[Data extracted from a collection]
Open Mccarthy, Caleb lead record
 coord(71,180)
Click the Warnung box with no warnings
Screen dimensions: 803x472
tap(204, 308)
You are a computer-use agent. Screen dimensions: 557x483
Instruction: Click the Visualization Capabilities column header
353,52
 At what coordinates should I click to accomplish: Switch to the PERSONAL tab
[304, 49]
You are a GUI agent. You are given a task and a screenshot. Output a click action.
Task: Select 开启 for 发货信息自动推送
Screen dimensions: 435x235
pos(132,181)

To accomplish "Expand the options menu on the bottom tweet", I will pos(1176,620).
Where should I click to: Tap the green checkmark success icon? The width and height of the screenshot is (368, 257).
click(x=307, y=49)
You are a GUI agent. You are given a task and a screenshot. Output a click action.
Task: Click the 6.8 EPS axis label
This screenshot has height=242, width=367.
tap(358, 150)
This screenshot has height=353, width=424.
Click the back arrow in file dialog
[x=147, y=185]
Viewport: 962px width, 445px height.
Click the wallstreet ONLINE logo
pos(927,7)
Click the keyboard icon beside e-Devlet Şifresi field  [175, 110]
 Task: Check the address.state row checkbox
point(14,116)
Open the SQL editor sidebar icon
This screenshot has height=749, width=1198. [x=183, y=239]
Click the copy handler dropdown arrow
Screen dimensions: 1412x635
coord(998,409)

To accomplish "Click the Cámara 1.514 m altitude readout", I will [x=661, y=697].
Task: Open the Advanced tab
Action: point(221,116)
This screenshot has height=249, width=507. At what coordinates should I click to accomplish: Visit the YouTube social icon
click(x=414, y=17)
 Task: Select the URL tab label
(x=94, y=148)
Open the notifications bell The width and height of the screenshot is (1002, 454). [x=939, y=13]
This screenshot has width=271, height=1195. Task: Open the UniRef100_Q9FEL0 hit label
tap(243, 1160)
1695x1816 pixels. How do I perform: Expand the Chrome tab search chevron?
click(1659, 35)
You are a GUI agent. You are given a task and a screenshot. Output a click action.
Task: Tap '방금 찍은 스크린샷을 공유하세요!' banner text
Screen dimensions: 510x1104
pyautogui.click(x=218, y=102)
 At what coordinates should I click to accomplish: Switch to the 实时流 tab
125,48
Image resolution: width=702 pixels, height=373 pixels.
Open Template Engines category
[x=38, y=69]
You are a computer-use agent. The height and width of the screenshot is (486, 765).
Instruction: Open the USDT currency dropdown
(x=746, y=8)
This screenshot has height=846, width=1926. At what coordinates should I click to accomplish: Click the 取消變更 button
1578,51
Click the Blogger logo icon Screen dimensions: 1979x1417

▶ **Your instructions**:
Reproduce the data above without changes, starting at the line that contains "This screenshot has height=353, width=424." and stopping after the final line of the data.

▶ **Result of this task**:
This screenshot has height=353, width=424.
Click the back arrow in file dialog
[x=147, y=185]
Viewport: 962px width, 445px height.
Click the wallstreet ONLINE logo
pos(927,7)
Click the keyboard icon beside e-Devlet Şifresi field  [175, 110]
 Task: Check the address.state row checkbox
point(14,116)
Open the SQL editor sidebar icon
This screenshot has height=749, width=1198. [x=183, y=239]
Click the copy handler dropdown arrow
Screen dimensions: 1412x635
coord(998,409)

To accomplish "Click the Cámara 1.514 m altitude readout", I will [x=661, y=697].
Task: Open the Advanced tab
Action: point(221,116)
This screenshot has height=249, width=507. At what coordinates should I click to accomplish: Visit the YouTube social icon
click(x=414, y=17)
 Task: Select the URL tab label
(x=94, y=148)
Open the notifications bell The width and height of the screenshot is (1002, 454). [x=939, y=13]
This screenshot has width=271, height=1195. Task: Open the UniRef100_Q9FEL0 hit label
tap(243, 1160)
1695x1816 pixels. How do I perform: Expand the Chrome tab search chevron?
click(1659, 35)
You are a GUI agent. You are given a task and a screenshot. Output a click action.
Task: Tap '방금 찍은 스크린샷을 공유하세요!' banner text
Screen dimensions: 510x1104
pyautogui.click(x=218, y=102)
 At what coordinates should I click to accomplish: Switch to the 实时流 tab
125,48
Image resolution: width=702 pixels, height=373 pixels.
Open Template Engines category
[x=38, y=69]
You are a computer-use agent. The height and width of the screenshot is (486, 765).
Instruction: Open the USDT currency dropdown
(x=746, y=8)
This screenshot has height=846, width=1926. At what coordinates should I click to accomplish: Click the 取消變更 button
1578,51
Click the Blogger logo icon Screen dimensions: 1979x1417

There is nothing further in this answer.